| What you have to do |
For the data below, the lines that hold "computer" should be counted; only the resulting number is expected.

| Extracted information |
»»

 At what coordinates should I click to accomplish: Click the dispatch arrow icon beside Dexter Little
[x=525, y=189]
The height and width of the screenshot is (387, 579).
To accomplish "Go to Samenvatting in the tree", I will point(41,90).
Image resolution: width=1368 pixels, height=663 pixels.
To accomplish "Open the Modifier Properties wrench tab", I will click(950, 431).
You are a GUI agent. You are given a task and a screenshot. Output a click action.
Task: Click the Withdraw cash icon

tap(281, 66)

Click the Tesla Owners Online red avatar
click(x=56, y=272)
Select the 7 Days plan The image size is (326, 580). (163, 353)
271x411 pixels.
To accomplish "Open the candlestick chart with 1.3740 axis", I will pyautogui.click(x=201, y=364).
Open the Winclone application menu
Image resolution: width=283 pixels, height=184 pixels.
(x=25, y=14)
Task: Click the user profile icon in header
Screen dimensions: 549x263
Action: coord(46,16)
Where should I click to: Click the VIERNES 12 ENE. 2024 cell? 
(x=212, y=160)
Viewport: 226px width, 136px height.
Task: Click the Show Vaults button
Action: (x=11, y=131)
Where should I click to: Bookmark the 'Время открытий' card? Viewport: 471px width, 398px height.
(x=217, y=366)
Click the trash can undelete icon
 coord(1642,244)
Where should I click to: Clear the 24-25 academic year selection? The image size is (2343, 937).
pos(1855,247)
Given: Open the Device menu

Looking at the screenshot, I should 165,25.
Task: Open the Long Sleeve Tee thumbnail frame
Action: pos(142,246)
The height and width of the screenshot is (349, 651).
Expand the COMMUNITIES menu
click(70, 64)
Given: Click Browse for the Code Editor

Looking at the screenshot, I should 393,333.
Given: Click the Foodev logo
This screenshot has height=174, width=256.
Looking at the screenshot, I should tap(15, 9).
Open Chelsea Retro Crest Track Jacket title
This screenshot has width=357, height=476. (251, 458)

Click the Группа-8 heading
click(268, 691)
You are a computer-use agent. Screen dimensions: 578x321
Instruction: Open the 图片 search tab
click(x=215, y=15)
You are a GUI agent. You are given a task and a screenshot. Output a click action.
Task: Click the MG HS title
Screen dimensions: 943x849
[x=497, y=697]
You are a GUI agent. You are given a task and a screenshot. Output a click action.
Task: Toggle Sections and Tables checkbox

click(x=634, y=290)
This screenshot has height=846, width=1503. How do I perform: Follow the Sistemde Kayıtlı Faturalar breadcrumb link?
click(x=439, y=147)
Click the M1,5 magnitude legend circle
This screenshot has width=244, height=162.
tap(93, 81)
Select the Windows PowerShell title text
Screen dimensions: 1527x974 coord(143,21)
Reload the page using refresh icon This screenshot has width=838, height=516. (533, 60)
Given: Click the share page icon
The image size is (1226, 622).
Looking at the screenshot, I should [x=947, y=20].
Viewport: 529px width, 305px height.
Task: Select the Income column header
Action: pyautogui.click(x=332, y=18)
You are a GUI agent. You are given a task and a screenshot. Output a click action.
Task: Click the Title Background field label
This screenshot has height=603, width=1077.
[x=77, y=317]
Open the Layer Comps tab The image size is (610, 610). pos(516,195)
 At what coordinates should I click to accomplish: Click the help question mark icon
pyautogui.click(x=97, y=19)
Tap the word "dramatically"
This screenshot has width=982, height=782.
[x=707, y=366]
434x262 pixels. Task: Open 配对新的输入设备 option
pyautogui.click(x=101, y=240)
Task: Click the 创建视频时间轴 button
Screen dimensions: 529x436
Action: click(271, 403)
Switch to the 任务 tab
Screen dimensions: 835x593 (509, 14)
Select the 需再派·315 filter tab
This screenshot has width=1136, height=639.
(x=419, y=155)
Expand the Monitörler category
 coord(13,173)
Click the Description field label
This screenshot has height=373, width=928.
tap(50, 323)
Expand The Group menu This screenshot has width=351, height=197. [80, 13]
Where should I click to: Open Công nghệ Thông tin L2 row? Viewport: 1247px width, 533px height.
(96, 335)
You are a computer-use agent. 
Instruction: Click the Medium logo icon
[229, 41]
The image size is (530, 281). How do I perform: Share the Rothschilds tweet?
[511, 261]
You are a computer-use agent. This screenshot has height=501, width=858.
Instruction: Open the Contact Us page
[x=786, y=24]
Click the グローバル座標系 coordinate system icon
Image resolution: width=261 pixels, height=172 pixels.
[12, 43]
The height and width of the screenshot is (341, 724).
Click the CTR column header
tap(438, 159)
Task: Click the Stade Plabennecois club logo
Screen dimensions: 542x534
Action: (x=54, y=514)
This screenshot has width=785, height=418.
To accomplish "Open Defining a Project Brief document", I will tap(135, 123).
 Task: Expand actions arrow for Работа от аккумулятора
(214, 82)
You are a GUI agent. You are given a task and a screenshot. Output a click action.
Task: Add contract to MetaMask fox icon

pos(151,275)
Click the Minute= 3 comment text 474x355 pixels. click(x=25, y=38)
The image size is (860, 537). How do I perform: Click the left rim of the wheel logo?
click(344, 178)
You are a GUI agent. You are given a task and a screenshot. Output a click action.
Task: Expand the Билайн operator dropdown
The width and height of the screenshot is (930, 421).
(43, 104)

««

| The completed task |
3